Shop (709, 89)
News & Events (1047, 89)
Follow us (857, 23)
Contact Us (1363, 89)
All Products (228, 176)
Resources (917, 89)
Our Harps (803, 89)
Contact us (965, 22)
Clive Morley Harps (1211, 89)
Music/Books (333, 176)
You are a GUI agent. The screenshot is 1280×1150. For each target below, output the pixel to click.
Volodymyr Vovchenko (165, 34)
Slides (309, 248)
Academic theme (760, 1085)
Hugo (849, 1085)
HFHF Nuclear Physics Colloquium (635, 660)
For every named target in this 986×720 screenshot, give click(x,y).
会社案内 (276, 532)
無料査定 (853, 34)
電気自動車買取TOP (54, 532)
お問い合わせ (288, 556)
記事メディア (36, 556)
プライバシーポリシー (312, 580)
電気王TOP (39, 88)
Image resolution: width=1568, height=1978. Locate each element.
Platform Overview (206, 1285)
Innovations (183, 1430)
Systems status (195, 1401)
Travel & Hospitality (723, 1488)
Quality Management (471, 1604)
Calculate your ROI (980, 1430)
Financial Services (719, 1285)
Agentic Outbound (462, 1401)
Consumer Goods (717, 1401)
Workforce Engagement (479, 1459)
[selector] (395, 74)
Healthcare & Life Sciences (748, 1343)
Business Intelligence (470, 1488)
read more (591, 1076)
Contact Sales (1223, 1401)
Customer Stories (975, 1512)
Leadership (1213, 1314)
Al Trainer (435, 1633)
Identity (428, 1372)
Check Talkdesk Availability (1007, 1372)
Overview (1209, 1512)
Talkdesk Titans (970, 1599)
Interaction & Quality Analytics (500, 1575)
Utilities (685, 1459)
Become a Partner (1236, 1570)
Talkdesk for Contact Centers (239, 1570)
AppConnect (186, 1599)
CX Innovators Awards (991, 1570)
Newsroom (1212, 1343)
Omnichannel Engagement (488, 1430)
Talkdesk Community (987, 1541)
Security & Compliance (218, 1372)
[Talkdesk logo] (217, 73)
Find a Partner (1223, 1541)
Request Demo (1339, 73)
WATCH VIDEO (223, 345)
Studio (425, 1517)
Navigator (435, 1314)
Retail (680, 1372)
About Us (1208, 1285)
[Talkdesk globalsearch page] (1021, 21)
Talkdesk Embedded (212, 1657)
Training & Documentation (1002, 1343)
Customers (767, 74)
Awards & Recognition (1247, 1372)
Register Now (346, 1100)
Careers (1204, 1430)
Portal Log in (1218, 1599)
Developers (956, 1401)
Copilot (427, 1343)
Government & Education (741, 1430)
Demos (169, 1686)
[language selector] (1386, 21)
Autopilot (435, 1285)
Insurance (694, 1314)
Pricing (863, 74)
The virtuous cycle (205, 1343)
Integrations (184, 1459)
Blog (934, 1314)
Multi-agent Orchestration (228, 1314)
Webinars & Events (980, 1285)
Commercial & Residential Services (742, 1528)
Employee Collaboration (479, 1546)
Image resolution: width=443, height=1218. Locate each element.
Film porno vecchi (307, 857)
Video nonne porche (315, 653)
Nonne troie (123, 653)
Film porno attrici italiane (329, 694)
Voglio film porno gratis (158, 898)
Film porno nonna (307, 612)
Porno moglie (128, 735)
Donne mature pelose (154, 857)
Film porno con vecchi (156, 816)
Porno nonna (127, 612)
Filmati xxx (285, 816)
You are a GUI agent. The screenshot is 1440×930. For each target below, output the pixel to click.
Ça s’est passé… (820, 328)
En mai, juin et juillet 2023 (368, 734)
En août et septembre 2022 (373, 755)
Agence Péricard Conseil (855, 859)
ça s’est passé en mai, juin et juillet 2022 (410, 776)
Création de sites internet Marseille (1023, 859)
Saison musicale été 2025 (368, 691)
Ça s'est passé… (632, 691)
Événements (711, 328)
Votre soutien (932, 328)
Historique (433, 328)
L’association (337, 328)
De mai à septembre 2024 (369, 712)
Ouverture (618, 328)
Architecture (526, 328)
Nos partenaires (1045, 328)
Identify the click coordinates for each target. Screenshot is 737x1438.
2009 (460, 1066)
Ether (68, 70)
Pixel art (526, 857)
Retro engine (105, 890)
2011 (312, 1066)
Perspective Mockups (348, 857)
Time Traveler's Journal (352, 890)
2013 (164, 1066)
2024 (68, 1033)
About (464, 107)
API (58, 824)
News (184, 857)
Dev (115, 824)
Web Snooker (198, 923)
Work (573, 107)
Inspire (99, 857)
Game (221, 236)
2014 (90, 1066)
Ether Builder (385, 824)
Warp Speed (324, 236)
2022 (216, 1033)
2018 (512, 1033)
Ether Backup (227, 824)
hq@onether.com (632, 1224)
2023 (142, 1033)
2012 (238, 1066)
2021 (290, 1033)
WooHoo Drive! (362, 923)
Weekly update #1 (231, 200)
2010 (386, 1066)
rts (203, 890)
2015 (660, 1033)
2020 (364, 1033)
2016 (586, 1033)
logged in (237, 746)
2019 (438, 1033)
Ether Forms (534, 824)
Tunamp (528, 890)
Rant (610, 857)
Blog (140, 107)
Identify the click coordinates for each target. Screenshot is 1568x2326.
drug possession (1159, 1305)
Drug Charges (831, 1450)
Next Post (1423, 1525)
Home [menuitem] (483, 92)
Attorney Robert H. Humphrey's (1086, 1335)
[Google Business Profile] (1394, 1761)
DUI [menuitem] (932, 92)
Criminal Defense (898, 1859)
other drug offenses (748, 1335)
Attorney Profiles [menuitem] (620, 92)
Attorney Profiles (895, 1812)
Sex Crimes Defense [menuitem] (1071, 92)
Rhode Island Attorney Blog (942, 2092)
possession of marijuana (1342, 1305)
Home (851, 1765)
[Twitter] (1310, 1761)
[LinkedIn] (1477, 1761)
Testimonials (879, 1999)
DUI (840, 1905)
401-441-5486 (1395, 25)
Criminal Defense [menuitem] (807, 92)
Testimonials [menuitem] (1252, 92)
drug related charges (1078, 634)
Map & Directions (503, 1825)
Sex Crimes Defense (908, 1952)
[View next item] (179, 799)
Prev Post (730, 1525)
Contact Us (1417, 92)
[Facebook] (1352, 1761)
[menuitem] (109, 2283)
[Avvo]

#### What you will do
Could you put all of the records above into a numbered list, leaving out any blank lines?

#### The answer
1. Shop (709, 89)
2. News & Events (1047, 89)
3. Follow us (857, 23)
4. Contact Us (1363, 89)
5. All Products (228, 176)
6. Resources (917, 89)
7. Our Harps (803, 89)
8. Contact us (965, 22)
9. Clive Morley Harps (1211, 89)
10. Music/Books (333, 176)
11. You are a GUI agent. The screenshot is 1280×1150. For each target below, output the pixel to click.
12. Volodymyr Vovchenko (165, 34)
13. Slides (309, 248)
14. Academic theme (760, 1085)
15. Hugo (849, 1085)
16. HFHF Nuclear Physics Colloquium (635, 660)
17. For every named target in this 986×720 screenshot, give click(x,y).
18. 会社案内 (276, 532)
19. 無料査定 (853, 34)
20. 電気自動車買取TOP (54, 532)
21. お問い合わせ (288, 556)
22. 記事メディア (36, 556)
23. プライバシーポリシー (312, 580)
24. 電気王TOP (39, 88)
25. Image resolution: width=1568, height=1978. Locate each element.
26. Platform Overview (206, 1285)
27. Innovations (183, 1430)
28. Systems status (195, 1401)
29. Travel & Hospitality (723, 1488)
30. Quality Management (471, 1604)
31. Calculate your ROI (980, 1430)
32. Financial Services (719, 1285)
33. Agentic Outbound (462, 1401)
34. Consumer Goods (717, 1401)
35. Workforce Engagement (479, 1459)
36. [selector] (395, 74)
37. Healthcare & Life Sciences (748, 1343)
38. Business Intelligence (470, 1488)
39. read more (591, 1076)
40. Contact Sales (1223, 1401)
41. Customer Stories (975, 1512)
42. Leadership (1213, 1314)
43. Al Trainer (435, 1633)
44. Identity (428, 1372)
45. Check Talkdesk Availability (1007, 1372)
46. Overview (1209, 1512)
47. Talkdesk Titans (970, 1599)
48. Interaction & Quality Analytics (500, 1575)
49. Utilities (685, 1459)
50. Become a Partner (1236, 1570)
51. Talkdesk for Contact Centers (239, 1570)
52. AppConnect (186, 1599)
53. CX Innovators Awards (991, 1570)
54. Newsroom (1212, 1343)
55. Omnichannel Engagement (488, 1430)
56. Talkdesk Community (987, 1541)
57. Security & Compliance (218, 1372)
58. [Talkdesk logo] (217, 73)
59. Find a Partner (1223, 1541)
60. Request Demo (1339, 73)
61. WATCH VIDEO (223, 345)
62. Studio (425, 1517)
63. Navigator (435, 1314)
64. Retail (680, 1372)
65. About Us (1208, 1285)
66. [Talkdesk globalsearch page] (1021, 21)
67. Talkdesk Embedded (212, 1657)
68. Training & Documentation (1002, 1343)
69. Customers (767, 74)
70. Awards & Recognition (1247, 1372)
71. Register Now (346, 1100)
72. Careers (1204, 1430)
73. Portal Log in (1218, 1599)
74. Developers (956, 1401)
75. Copilot (427, 1343)
76. Government & Education (741, 1430)
77. Demos (169, 1686)
78. [language selector] (1386, 21)
79. Autopilot (435, 1285)
80. Insurance (694, 1314)
81. Pricing (863, 74)
82. The virtuous cycle (205, 1343)
83. Integrations (184, 1459)
84. Blog (934, 1314)
85. Multi-agent Orchestration (228, 1314)
86. Webinars & Events (980, 1285)
87. Commercial & Residential Services (742, 1528)
88. Employee Collaboration (479, 1546)
89. Image resolution: width=443, height=1218. Locate each element.
90. Film porno vecchi (307, 857)
91. Video nonne porche (315, 653)
92. Nonne troie (123, 653)
93. Film porno attrici italiane (329, 694)
94. Voglio film porno gratis (158, 898)
95. Film porno nonna (307, 612)
96. Porno moglie (128, 735)
97. Donne mature pelose (154, 857)
98. Film porno con vecchi (156, 816)
99. Porno nonna (127, 612)
100. Filmati xxx (285, 816)
101. You are a GUI agent. The screenshot is 1440×930. For each target below, output the pixel to click.
102. Ça s’est passé… (820, 328)
103. En mai, juin et juillet 2023 (368, 734)
104. En août et septembre 2022 (373, 755)
105. Agence Péricard Conseil (855, 859)
106. ça s’est passé en mai, juin et juillet 2022 (410, 776)
107. Création de sites internet Marseille (1023, 859)
108. Saison musicale été 2025 (368, 691)
109. Ça s'est passé… (632, 691)
110. Événements (711, 328)
111. Votre soutien (932, 328)
112. Historique (433, 328)
113. L’association (337, 328)
114. De mai à septembre 2024 (369, 712)
115. Ouverture (618, 328)
116. Architecture (526, 328)
117. Nos partenaires (1045, 328)
118. Identify the click coordinates for each target. Screenshot is 737x1438.
119. 2009 (460, 1066)
120. Ether (68, 70)
121. Pixel art (526, 857)
122. Retro engine (105, 890)
123. 2011 (312, 1066)
124. Perspective Mockups (348, 857)
125. Time Traveler's Journal (352, 890)
126. 2013 (164, 1066)
127. 2024 (68, 1033)
128. About (464, 107)
129. API (58, 824)
130. News (184, 857)
131. Dev (115, 824)
132. Web Snooker (198, 923)
133. Work (573, 107)
134. Inspire (99, 857)
135. Game (221, 236)
136. 2014 (90, 1066)
137. Ether Builder (385, 824)
138. Warp Speed (324, 236)
139. 2022 (216, 1033)
140. 2018 (512, 1033)
141. Ether Backup (227, 824)
142. hq@onether.com (632, 1224)
143. 2023 (142, 1033)
144. 2012 (238, 1066)
145. 2021 (290, 1033)
146. WooHoo Drive! (362, 923)
147. Weekly update #1 (231, 200)
148. 2010 (386, 1066)
149. rts (203, 890)
150. 2015 (660, 1033)
151. 2020 (364, 1033)
152. 2016 (586, 1033)
153. logged in (237, 746)
154. 2019 (438, 1033)
155. Ether Forms (534, 824)
156. Tunamp (528, 890)
157. Rant (610, 857)
158. Blog (140, 107)
159. Identify the click coordinates for each target. Screenshot is 1568x2326.
160. drug possession (1159, 1305)
161. Drug Charges (831, 1450)
162. Next Post (1423, 1525)
163. Home [menuitem] (483, 92)
164. Attorney Robert H. Humphrey's (1086, 1335)
165. [Google Business Profile] (1394, 1761)
166. DUI [menuitem] (932, 92)
167. Criminal Defense (898, 1859)
168. other drug offenses (748, 1335)
169. Attorney Profiles [menuitem] (620, 92)
170. Attorney Profiles (895, 1812)
171. Sex Crimes Defense [menuitem] (1071, 92)
172. Rhode Island Attorney Blog (942, 2092)
173. possession of marijuana (1342, 1305)
174. Home (851, 1765)
175. [Twitter] (1310, 1761)
176. [LinkedIn] (1477, 1761)
177. Testimonials (879, 1999)
178. DUI (840, 1905)
179. 401-441-5486 (1395, 25)
180. Criminal Defense [menuitem] (807, 92)
181. Testimonials [menuitem] (1252, 92)
182. drug related charges (1078, 634)
183. Map & Directions (503, 1825)
184. Sex Crimes Defense (908, 1952)
185. [View next item] (179, 799)
186. Prev Post (730, 1525)
187. Contact Us (1417, 92)
188. [Facebook] (1352, 1761)
189. [menuitem] (109, 2283)
190. [Avvo]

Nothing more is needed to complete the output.